Too many newly qualified teachers are emerging from training colleges totally unprepared for the challenges posed by special needs pupils, according to a new survey. The study was conducted by Dr Philip Garner of Brunel University, who has concluded that even the basic principles of SEN work are not being dealt with at sufficient depth. He says that a typical comment by the newly qualified teachers (NQTs) he questioned was: “I’m unable to meet the demands of many of the kids in my class, and feel a total failure.”

Since 1984 all initial teacher training courses have had to contain an SEN component, and in 1992 the Department for Education issued Circular 992 which specified that newly qualified teachers should be able to “identify special educational needs or learning difficulties”.

But having questioned 52 primary and secondary teachers who emerged from PGCE and BEd courses in the summer of 1994 Dr Garner is convinced that the special needs training that most students are receiving in colleges is “lightweight and largely inconsequential . . . The evidence gathered from this group of NQTs suggests that both the regulations contained in Circular 992 and the guidance within the SEN Code of Practice exist largely as works of fiction and well-meaning rhetoric.”

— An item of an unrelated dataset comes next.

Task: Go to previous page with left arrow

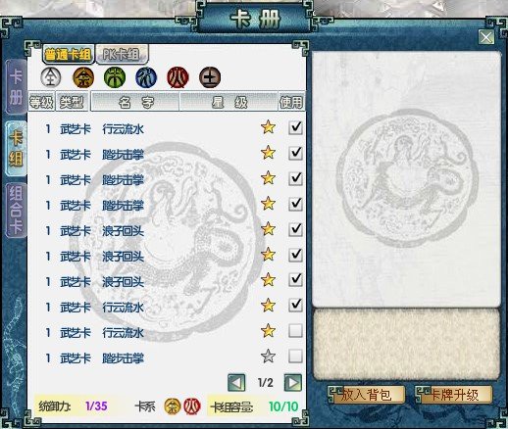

SEN work in colleges, which Dr Garner describes as “chaotic and piecemeal”, had been squeezed by the focus on technical competence and subject knowledge and the increased emphasis on school-based training. Many training institutions had responded by opting for a process of “permeation” whereby “SEN matters are subsumed within each element of training and become the responsibility of all tutors”. Others provided a free-standing mini-course on special educational needs but did not always make it compulsory.

Dr Garner, whose findings appear in the current British Educational Research Journal, says that 73 per cent of the NQTs had not been required to submit an assessed written assignment on a special needs-related topic. Only one-third had received six or more lectures on SEN topics while 36 per cent had had no more than two.

Those who had learned about SEN issues through subject-based studies were generally dissatisfied with the training they had received. A frequently-voiced concern was that college tutors had offered little practical input on differentiation.

One former PGCE student told Dr Garner: “Everyone who lectured us in college went on about individualisation, and associated it with some kind of philosophy. Putting it into practice was a joke, because we got no help . . . [he] then did a teaching practice visit and proceeded to give me stick because I wasn’t ‘differentiating’, but he didn’t know anything about it in the first place.”

The survey also showed that NQTs, on average, covered less than 50 per cent of the topics shown in the table (right). Only two teachers said they had covered all the topics during college-based sessions while 39 per cent had been introduced to less than one-third of them.

“There appeared to be no coherent pattern to what was being included in the SEN training ‘curriculum’,” Dr Garner says. “Some NQTs stated, for example, that physical disability was dealt with in some depth, whilst emo-tionalbehavioural difficulties was omitted entirely. The discontinuities between one institution and another (and between one ITT course and another within the same institution) were noted by several NQTs. One observed that ‘The two other NQTs in my school seem to know far more than me about what’s going on . . . they seem to be in tune with the language’, whilst another explained that ‘My girlfriend had a good grounding in special needs . . . she was at the same college, but doing a different course’.”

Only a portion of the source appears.